Recast the rows as a JSON list of strings with one string per line and blank lines left out, starting at the line that contains "Image resolution: width=1568 pixels, height=727" and ending at the last line of the rows.

-- Data excerpts --

►

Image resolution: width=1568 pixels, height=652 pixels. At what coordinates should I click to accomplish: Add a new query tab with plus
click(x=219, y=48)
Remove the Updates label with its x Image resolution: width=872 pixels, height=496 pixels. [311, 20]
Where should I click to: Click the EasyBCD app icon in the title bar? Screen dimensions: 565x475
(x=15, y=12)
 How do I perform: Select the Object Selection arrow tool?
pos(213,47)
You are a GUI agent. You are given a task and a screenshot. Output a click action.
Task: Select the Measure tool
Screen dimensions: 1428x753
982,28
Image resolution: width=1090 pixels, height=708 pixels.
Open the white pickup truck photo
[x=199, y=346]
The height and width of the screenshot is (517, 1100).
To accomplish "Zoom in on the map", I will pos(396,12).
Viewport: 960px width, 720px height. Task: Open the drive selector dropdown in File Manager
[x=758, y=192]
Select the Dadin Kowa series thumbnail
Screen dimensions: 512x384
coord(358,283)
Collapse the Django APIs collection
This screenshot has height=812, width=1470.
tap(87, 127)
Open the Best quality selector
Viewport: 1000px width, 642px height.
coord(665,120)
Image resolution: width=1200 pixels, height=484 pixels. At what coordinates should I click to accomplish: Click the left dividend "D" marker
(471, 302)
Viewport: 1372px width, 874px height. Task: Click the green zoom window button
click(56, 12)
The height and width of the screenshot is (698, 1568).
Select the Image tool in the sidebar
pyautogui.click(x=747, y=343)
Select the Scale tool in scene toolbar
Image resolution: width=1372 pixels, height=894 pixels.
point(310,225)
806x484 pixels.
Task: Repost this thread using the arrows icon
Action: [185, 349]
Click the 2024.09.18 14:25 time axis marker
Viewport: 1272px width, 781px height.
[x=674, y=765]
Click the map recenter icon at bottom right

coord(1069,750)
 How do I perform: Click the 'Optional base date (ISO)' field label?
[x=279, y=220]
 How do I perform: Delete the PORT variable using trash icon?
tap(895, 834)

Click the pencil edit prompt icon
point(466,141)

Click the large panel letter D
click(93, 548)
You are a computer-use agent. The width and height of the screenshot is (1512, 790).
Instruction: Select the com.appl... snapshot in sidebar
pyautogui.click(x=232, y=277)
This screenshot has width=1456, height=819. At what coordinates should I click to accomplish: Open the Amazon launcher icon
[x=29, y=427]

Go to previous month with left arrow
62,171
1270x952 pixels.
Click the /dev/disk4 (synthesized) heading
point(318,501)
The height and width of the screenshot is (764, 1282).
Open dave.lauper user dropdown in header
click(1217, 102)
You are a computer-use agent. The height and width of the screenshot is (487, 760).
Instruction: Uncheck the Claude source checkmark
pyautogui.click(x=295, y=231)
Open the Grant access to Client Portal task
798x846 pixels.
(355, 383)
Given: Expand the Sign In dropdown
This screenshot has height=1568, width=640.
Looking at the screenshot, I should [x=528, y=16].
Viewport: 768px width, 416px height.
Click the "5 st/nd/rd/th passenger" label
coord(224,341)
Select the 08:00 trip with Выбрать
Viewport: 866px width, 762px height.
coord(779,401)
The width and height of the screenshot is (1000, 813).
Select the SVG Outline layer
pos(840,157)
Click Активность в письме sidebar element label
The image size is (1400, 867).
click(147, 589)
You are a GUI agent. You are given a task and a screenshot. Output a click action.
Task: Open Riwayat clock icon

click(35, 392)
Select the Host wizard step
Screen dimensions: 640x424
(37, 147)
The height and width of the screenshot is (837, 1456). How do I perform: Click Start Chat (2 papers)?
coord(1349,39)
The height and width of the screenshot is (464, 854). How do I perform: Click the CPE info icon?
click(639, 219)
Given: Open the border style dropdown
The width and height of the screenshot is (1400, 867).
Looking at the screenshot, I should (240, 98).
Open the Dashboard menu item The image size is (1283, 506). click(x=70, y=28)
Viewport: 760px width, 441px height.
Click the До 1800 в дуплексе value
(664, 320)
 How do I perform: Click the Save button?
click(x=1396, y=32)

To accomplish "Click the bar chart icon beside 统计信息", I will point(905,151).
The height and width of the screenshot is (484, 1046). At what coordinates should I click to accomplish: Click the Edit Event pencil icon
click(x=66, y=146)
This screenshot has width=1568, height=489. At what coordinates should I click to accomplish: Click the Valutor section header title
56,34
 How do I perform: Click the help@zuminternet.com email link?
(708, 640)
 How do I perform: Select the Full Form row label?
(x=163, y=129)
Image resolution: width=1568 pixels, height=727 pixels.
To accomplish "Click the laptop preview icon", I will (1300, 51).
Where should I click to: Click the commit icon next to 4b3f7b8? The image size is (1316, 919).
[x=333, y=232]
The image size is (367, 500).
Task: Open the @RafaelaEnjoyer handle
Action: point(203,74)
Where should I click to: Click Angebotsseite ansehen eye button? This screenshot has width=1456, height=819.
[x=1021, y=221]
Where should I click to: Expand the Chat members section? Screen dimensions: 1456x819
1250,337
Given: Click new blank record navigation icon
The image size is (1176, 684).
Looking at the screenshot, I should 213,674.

◄

-- Final answer --
[
  "Image resolution: width=1568 pixels, height=727 pixels.",
  "To accomplish \"Click the laptop preview icon\", I will (1300, 51).",
  "Where should I click to: Click the commit icon next to 4b3f7b8? The image size is (1316, 919).",
  "[x=333, y=232]",
  "The image size is (367, 500).",
  "Task: Open the @RafaelaEnjoyer handle",
  "Action: point(203,74)",
  "Where should I click to: Click Angebotsseite ansehen eye button? This screenshot has width=1456, height=819.",
  "[x=1021, y=221]",
  "Where should I click to: Expand the Chat members section? Screen dimensions: 1456x819",
  "1250,337",
  "Given: Click new blank record navigation icon",
  "The image size is (1176, 684).",
  "Looking at the screenshot, I should 213,674."
]